- **DIRECTIONS FOR THIS TASK**: Copy out the records below word for word, from the line with "Task: Point to the Image downsampling box" up to and including the line with "Action: (x=97, y=679)".

######

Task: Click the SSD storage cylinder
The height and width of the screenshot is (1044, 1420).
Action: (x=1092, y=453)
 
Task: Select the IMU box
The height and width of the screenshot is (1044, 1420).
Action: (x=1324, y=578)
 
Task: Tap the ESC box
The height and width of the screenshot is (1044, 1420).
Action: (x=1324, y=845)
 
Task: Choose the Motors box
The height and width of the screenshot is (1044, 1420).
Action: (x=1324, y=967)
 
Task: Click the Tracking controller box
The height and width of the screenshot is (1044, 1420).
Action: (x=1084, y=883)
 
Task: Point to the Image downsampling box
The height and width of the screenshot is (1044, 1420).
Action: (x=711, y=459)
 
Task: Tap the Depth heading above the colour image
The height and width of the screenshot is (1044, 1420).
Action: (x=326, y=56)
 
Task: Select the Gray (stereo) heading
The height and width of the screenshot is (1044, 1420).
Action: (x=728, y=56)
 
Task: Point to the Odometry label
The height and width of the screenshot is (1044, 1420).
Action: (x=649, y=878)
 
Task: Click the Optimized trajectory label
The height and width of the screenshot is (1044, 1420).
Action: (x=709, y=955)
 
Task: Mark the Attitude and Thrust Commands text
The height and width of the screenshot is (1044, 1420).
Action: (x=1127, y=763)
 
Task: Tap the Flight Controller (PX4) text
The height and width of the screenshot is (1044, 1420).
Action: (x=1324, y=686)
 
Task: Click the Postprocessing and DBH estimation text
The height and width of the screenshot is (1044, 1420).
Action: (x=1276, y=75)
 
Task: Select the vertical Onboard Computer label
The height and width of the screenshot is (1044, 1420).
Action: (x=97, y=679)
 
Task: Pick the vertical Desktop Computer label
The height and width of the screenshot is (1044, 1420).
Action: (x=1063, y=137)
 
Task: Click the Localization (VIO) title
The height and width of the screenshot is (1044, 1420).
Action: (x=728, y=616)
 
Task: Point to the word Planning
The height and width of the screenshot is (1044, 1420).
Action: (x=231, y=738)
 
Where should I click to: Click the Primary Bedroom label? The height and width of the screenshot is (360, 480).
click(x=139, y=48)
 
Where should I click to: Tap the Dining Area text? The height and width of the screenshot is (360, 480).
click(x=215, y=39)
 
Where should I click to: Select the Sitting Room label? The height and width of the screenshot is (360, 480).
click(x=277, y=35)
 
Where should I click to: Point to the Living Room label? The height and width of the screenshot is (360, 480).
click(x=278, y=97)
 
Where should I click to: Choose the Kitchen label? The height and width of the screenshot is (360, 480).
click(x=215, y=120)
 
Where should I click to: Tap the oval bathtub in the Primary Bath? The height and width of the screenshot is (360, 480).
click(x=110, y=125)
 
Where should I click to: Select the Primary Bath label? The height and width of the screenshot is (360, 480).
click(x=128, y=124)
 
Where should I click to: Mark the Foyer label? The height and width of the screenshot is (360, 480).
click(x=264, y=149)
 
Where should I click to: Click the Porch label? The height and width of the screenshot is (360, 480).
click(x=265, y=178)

######

- **CORRECT RESULT**:
Task: Point to the Image downsampling box
The height and width of the screenshot is (1044, 1420).
Action: (x=711, y=459)
 
Task: Tap the Depth heading above the colour image
The height and width of the screenshot is (1044, 1420).
Action: (x=326, y=56)
 
Task: Select the Gray (stereo) heading
The height and width of the screenshot is (1044, 1420).
Action: (x=728, y=56)
 
Task: Point to the Odometry label
The height and width of the screenshot is (1044, 1420).
Action: (x=649, y=878)
 
Task: Click the Optimized trajectory label
The height and width of the screenshot is (1044, 1420).
Action: (x=709, y=955)
 
Task: Mark the Attitude and Thrust Commands text
The height and width of the screenshot is (1044, 1420).
Action: (x=1127, y=763)
 
Task: Tap the Flight Controller (PX4) text
The height and width of the screenshot is (1044, 1420).
Action: (x=1324, y=686)
 
Task: Click the Postprocessing and DBH estimation text
The height and width of the screenshot is (1044, 1420).
Action: (x=1276, y=75)
 
Task: Select the vertical Onboard Computer label
The height and width of the screenshot is (1044, 1420).
Action: (x=97, y=679)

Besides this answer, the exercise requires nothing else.